Document passage:
Building and maintaining trust in businesses and governments is fundamental to achieving a sustainable economy and world. Every day, decisions are made by businesses and governments which have direct impacts on their stakeholders, such as financial institutions, labour organisations, civil society and citizens, and the level of trust they have with them. These decisions are rarely based on financial information alone. They are based on an assessment of risk and opportunity using information on a wide variety of immediate and future issues.
But what roles are Nigerian organisations playing in socio-economic developments and what positive impact do they have on the environment they operate in?
In a bid to answer these questions, most organisation release annually a Sustainability Report, a document that details their corporate social responsibility activities. Sustainability Report enables organisations to consider their impacts of wide range of sustainability issues, enabling them to be more transparent about the risks and opportunities they face.
Aptly defined, a sustainability report is a report published by an organisation about the economic, environmental and social impacts daily activities. The sustainability report usually tells of the organisation’s values and governance model, and demonstrates the link between its strategy and its commitment to a sustainable global economy.
Often, Sustainability report helps organisations to measure, understand and communicate their economic, environmental, social and governance performance, and then set goals, and manage change more effectively. A sustainability report is the key platform for communicating sustainability performance and impacts, whether positive or negative.
Sustainability reporting can be considered as synonymous with other terms for non-financial reporting; triple bottom line reporting, corporate social responsibility (CSR) reporting, and more. It is also an intrinsic element of integrated reporting; a more recent development that combines the analysis of financial and non-financial performance.
Why is sustainability report necessary you may ask? The value of the sustainability reporting process is that it ensures organisations consider their impacts on these sustainability issues, and enables them to be transparent about the risks and opportunities they face. Stakeholders also play a crucial role in identifying these risks and opportunities for organizations, particularly those that are non-financial. This increased transparency leads to better decision making, which helps build and maintain trust in businesses and governments.
For organisations, sustainability should mean more than finding new customers, or making profit. Sustainability should encompass wider social and environmental systems. Organisations should be in active pursuit of the triple bottom line which must include the people, profit and the environment. They must understand that the cost of action and inaction could be grave.

[Rows from a screen grounding dataset]
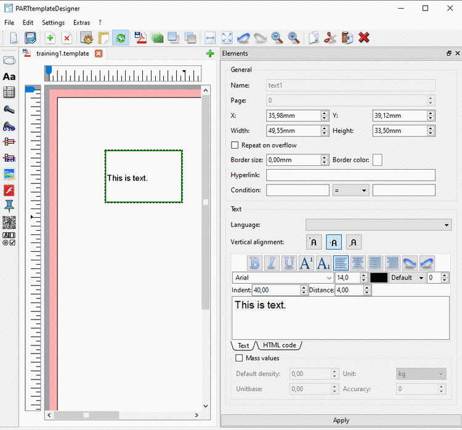Select the QR code element tool
Image resolution: width=462 pixels, height=430 pixels.
coord(9,222)
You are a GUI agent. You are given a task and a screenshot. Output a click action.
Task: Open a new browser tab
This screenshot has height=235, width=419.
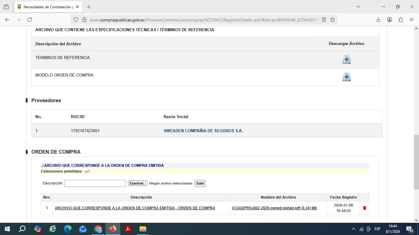click(x=89, y=7)
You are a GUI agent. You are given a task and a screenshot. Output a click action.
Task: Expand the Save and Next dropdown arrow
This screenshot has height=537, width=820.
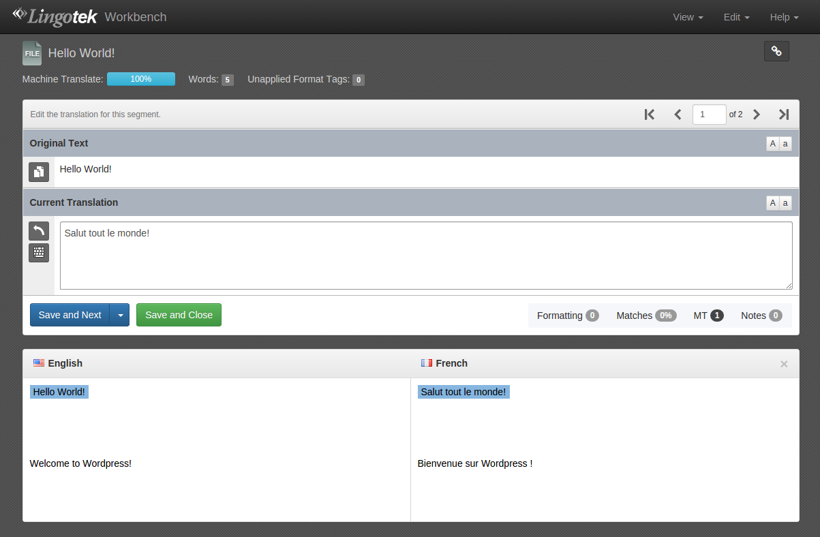coord(120,315)
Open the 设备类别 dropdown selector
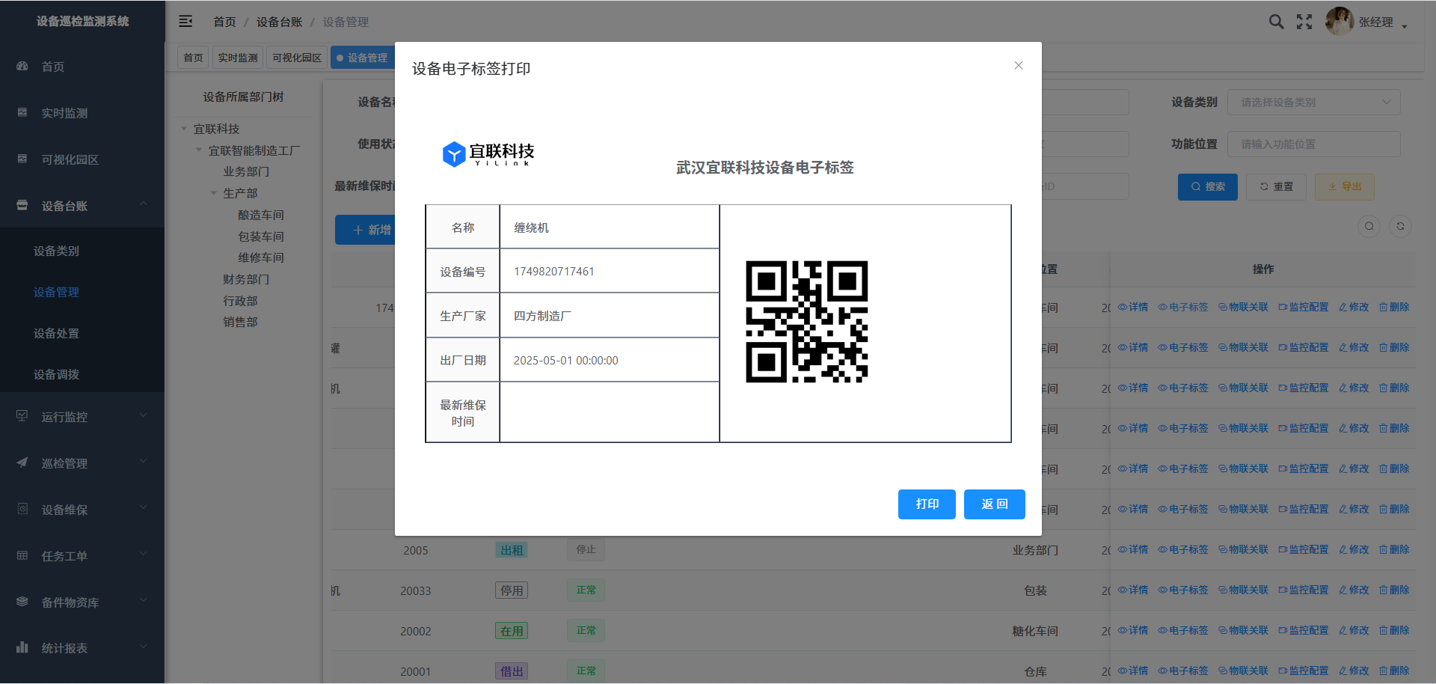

Instructions:
[1] List the stakeholders of businesses and governments that the passage on sustainability reporting names as examples.
[2] Resume the passage on sustainability reporting, picking up right after its final sentence.
These rows were taken from a separate source, unrelated to the passage on sustainability reporting.

Task-by-task outputs:
[1] financial institutions, labour organisations, civil society, citizens

[2]
Hence, they should demonstrate a constant focus on making real change through social outcomes and creating a sustainable future for themselves and their clients.
For an organisation to succeed with its Sustainability, it must be able to consistently identify and create a roadmap that increasingly values long-term sustainable development in investment, financial transactions and environmental stewardship and its clients or customers. It must show commitment in poverty eradication in the environment it operates in. It must also seek to promote human rights, and advance human security and gender equality and support education for sustainable development which includes secondary and vocational education, and building the skills needed to address the challenges and capitalise on opportunities
Furthermore, there are many Nigerian organisations and companies who have not reneged on their corporate social responsibility. A case in point is Access Bank. The bank has created many programmes as parts of its corporate social responsibility. One of such programmes is partnership for Visually Impaired Persons. Visually Impaired Persons (VIPs) face several problems in their daily life. They are excluded in society. In order to bring them into the main stream, both government and private institutions are introducing welfare measures and schemes.
Access Bank embarked on a 3-year project to build a 40-room hostel at the Federal Nigeria Society for the Blind, a voluntary organisation with the aim to assist in promoting the general well-being of the blind and rehabilitate and integrate them into the society.
This Group’s project was aimed at providing the training centre with an opportunity to admit more VIPs though the provision of more hostel rooms/accommodation. Other activities this initiative provided included: seminars on empowerment of VIPs, mentorship, interactive sessions between Access Bank staff and VIPs. Others were provision of support to convert texts books to braille and audio/talking books.
Impact was made as the hostel provided for an increase (40%) in the number of VIPs that can be accommodated at the Centre from 60 students per session to 100 students per session. Employees encouraged the VIPs by purchasing most of the handmade items displayed during the seminars, e.g. Adire, bags, beads, laundry baskets, brooms, stools and tables. Hands-on engagement of staff members in the seminars, the bonding sessions, conversion of their books to braille and audio books.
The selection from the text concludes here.